“There can be no doubt that businesses have to employ technology if they hope to compete,” says Rob Lith, Director of Connection Telecom. “When it comes to investing in cloud computing and virtualization, the return on investment may very well be the ability to remain in business.”
1. VoIP and mobile telephony
According to a 2008 BMI-TechKnowledge study comparing SA’s telecoms and broadband performance (services and pricing) with five “peer” countries (Brazil, Chile, India, Malaysia and South Korea), South Africa’s fixed line situation is similarly challenged. We’re definitely seeing a demise in the number of landlines being installed, with big implications for telephony. The trend is not alarming – in developed countries, landlines have decreased by almost 10% since 2001. In related matters, there has been a 13.7% increase in ADSL subscribers to 795 000 – 19.5% of the fixed line base (around 4 million). In other words, while fixed line penetration is waning, ADSL is growing in absolute numbers and as a percentage of fixed line installations.
By and large, the gap will be filled by mobile and wireless solutions, but also by networked voice (VoIP) offerings from a plethora of alternative telcos. VoIP is making increasing inroads, worldwide as well as in South Africa. The technology is strong in greenfields implementations (new companies or branches) and as replacements of end-of-life analogue systems.
Should the public telecoms infrastructure become more IP-centric, businesses might find themselves in the communication wilderness – with outdated equipment and lack of support.
2. The rise of on-demand call centres
Virtualisation has meant that call centres are able to grow or shrink their agent pool according to demand, without resource concerns such as bandwidth and scale of application support. For call centres to be able to compete, changes must happen at the speed of business without being charged for excess capacity.

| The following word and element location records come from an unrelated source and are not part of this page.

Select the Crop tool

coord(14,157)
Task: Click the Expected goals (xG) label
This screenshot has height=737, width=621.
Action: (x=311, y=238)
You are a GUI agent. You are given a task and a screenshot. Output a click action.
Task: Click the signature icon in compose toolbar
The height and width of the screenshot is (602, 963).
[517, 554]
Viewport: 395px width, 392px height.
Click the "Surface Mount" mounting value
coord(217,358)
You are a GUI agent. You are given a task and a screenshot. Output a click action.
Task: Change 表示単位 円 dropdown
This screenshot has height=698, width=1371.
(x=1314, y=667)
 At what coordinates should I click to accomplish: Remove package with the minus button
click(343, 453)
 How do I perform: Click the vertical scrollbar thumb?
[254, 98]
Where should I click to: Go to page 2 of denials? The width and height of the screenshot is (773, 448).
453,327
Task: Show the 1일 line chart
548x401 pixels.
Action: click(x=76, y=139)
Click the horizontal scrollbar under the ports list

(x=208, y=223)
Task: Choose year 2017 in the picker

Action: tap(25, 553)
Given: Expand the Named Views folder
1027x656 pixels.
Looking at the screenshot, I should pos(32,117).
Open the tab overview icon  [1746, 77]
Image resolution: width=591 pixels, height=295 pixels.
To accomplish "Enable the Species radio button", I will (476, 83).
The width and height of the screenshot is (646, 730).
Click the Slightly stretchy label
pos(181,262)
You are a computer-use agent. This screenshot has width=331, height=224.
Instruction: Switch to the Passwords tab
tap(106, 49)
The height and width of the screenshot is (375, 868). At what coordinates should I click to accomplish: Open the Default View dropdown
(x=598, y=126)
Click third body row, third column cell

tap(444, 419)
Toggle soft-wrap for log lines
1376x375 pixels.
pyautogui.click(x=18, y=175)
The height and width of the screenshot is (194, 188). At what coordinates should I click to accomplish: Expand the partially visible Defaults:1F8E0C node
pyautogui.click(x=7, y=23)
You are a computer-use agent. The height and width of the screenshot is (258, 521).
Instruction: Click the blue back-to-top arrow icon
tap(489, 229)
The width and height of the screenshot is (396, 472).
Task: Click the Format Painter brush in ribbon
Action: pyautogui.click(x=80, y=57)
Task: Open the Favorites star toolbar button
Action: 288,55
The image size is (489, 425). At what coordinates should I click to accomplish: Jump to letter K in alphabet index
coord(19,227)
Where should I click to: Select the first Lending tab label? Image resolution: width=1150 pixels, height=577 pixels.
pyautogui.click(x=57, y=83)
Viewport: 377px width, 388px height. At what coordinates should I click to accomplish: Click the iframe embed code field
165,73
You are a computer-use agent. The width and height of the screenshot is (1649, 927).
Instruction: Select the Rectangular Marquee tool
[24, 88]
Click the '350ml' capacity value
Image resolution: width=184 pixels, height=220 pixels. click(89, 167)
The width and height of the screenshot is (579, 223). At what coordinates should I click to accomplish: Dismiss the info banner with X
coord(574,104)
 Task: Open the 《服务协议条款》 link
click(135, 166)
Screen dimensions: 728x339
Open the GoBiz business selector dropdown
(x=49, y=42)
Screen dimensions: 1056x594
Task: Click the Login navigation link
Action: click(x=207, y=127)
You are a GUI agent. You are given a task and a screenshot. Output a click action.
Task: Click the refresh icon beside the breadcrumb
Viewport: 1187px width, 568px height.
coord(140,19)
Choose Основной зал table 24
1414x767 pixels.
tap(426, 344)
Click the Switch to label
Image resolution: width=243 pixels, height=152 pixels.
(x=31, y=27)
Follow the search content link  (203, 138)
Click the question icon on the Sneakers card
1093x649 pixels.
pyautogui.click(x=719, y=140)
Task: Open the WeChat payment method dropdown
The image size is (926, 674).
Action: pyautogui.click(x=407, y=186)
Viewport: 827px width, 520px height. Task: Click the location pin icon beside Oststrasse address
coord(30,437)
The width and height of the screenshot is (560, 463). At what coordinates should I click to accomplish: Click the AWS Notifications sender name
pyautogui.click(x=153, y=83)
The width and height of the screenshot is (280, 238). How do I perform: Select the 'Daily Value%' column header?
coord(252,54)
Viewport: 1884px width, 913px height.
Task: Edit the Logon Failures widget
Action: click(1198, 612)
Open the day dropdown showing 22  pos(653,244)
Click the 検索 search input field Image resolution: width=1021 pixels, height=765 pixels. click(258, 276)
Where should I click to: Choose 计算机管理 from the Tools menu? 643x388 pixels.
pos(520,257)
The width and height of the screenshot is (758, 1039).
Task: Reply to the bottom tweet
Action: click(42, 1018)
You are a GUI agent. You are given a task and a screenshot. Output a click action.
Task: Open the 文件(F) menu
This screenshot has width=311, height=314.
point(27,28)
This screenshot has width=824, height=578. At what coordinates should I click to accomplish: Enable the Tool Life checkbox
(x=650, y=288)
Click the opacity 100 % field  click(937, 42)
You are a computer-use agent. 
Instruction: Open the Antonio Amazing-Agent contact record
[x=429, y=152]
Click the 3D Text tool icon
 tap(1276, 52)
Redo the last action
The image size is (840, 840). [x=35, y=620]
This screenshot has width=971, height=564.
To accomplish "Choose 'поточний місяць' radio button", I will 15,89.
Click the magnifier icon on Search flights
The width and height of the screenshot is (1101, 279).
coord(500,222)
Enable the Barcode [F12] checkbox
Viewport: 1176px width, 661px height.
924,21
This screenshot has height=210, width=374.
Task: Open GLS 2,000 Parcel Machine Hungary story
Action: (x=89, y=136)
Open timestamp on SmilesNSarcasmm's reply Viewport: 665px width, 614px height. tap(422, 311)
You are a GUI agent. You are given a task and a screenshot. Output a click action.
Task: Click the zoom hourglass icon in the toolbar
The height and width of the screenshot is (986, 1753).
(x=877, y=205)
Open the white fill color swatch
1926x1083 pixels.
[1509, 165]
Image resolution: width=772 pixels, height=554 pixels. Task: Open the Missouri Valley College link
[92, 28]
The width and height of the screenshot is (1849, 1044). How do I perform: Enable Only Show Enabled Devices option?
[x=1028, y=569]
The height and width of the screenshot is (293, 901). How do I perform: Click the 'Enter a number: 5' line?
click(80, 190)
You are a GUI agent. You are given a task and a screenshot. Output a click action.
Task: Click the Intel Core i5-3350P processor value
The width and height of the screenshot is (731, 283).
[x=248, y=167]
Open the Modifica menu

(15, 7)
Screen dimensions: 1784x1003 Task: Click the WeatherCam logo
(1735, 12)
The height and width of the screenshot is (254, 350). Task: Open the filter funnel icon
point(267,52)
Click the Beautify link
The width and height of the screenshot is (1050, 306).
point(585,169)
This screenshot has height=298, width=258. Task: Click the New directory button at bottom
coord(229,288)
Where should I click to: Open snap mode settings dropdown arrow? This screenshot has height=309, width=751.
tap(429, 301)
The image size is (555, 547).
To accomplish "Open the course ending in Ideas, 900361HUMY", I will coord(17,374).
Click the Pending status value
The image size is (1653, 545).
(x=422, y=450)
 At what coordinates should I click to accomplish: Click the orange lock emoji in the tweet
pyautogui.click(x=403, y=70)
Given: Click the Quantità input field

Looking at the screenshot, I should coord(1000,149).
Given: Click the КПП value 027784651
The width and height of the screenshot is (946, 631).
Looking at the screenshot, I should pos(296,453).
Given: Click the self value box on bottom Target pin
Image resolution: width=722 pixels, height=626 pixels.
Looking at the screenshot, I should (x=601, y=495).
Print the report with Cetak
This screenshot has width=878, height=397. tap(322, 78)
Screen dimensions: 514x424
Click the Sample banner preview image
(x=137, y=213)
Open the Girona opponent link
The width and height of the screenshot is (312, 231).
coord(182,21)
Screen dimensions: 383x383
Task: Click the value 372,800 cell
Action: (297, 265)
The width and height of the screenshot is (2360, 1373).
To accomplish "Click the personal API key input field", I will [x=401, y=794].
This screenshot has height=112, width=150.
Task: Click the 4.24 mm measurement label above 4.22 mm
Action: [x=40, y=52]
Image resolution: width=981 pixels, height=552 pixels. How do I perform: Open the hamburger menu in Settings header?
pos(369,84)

Business will have to access this elasticity (provided by virtualization) to compete, partnering with companies that deliver bandwidth and application resources as a managed service.
Non-virtualised call centres are by their very nature over-provisioned to cater for times of peak performance. The adverse effect of that is that they are often underutilised, as their spare capacity cannot be divorced from the underlying infrastructure to be put to better use elsewhere – which makes it even more difficult to compete with their cost-effective, on-demand counterparts.
3. Cloud computing
This ties into the consolidation of data centre resources – allowing not only call centres but other enterprises to take advantage of the ease of management and improved utilisation of standard, rationalised infrastructure. This has several spinoff advantages; including the ability to deploy a small IT team to manage the much smaller, standardised data centre footprint, as well as a smaller carbon footprint.
Virtualisation can further be deployed on the client’s premises by simply slotting into the client’s virtual environment, with the benefit of greater control over infrastructure for the client. In the case of desktop virtualisation, call centres can make use of virtual agents who can work from home in flexible working arrangements that cut down on travel and base camp real estate.
Technology equips companies with the ability to lower operational overheads, optimise capacity and control their existing resources more effectively. The question isn’t whether you should be investing in the technology, but when to invest.
About Connection Telecom
Connection Telecom was founded in 2004 as a pioneering independent provider of proven carrier-grade IP PBX solutions to Southern African businesses. Since then, it has built on its telecommunication experience and grown its communications portfolio to include on-demand call centres, rapidly implemented and flexibly provisioned at low cost to offer speed to market to its customers, and introduced analytics to track call patterns and costs. Connection Telecom provides an end-to-end communications service that straddles voice termination, routing, hosting and management, and the company has had much success in creating zero-rated call communities. Its solutions operate in physical as well as virtual settings, hosted on- or off-site in the client’s environment or its own fully-redundant data centre. The Telviva family of enterprise PBXs and other products are aimed at enterprise customers and smaller businesses, and are suited to vertical industry applications. Feature-rich, managed and open (extensible), these solutions allow freedom of choice in handsets and add-ons, and a low total cost of ownership. The company has offices in Cape Town and Johannesburg with on-site support in 28 locations. Its major clients include Engen Petroleum, FNB, Lewis, RMB Asset Management, UCS, Old Mutual Finance and Vox Telecom.
For more information please visit: connection-telecom.com
About Rob Lith
ICT industry heavyweight and Internet specialist Rob Lith has been involved in the industry for the last 20 years. Coming from a strong sales background and with a lifelong interest in technology, Rob has an in-depth knowledge of Internet markets, technology and products. He sees VoIP, location based services and presence as the “next wave” of technological advancement. Rob started out in the retail sales business in London in 1978, returning to South Africa to join Compustat in 1989, soon moving up to Durban to head up its KZN branch. He found a like mind in Steve Davies, who became his long term collaborator. Rob extended his knowledge of the SA technology and Internet business at Internet Africa (which became UUNET, then WorldCom, then Verizon), before striking out on his own in 2003 to co-found Connection Telecom.